═════ DATASET ═════

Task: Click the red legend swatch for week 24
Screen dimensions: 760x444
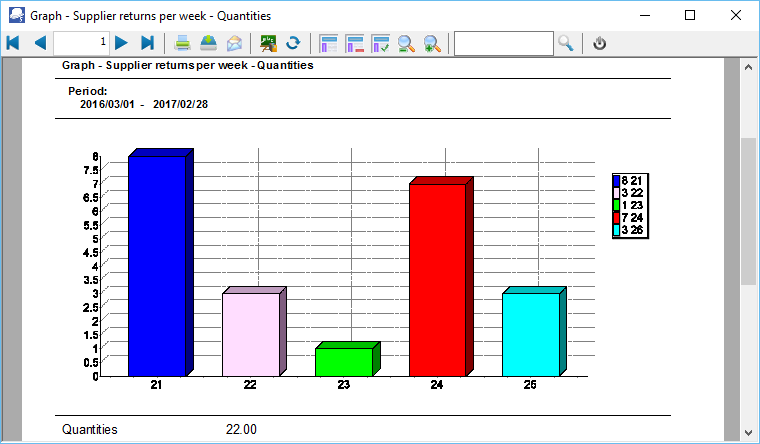Action: pos(617,217)
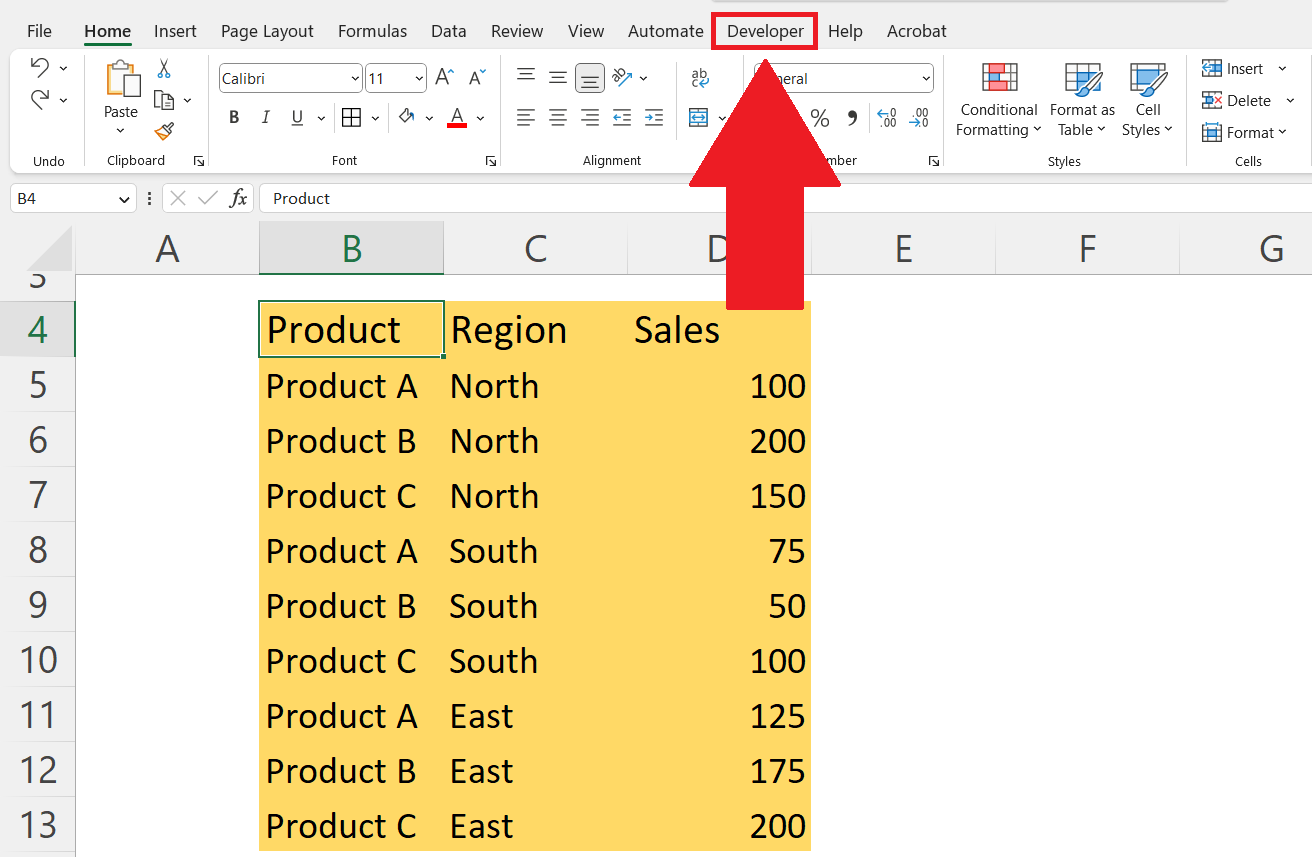Open the Formulas ribbon tab
1312x857 pixels.
click(x=372, y=31)
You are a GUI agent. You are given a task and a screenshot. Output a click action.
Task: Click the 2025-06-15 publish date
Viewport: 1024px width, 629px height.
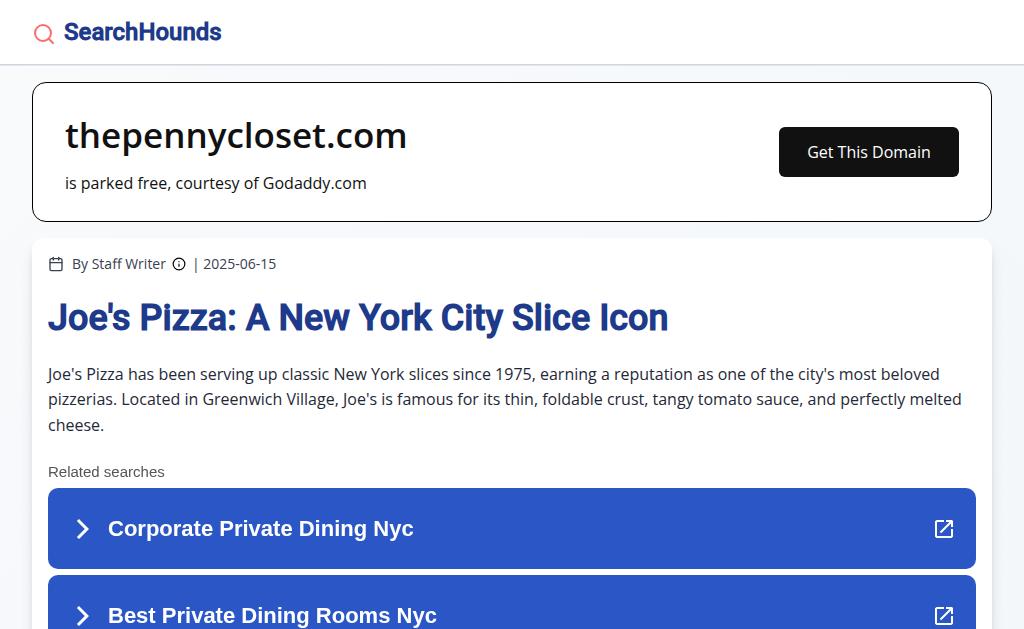(x=239, y=264)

═════

*GOAL*
Write out the items above word for word, leaving out the pictures.

*EXERCISE OUTPUT*
Task: Click the red legend swatch for week 24
Screen dimensions: 760x444
Action: pos(617,217)
Open the Formulas ribbon tab
1312x857 pixels.
click(x=372, y=31)
You are a GUI agent. You are given a task and a screenshot. Output a click action.
Task: Click the 2025-06-15 publish date
Viewport: 1024px width, 629px height.
(x=239, y=264)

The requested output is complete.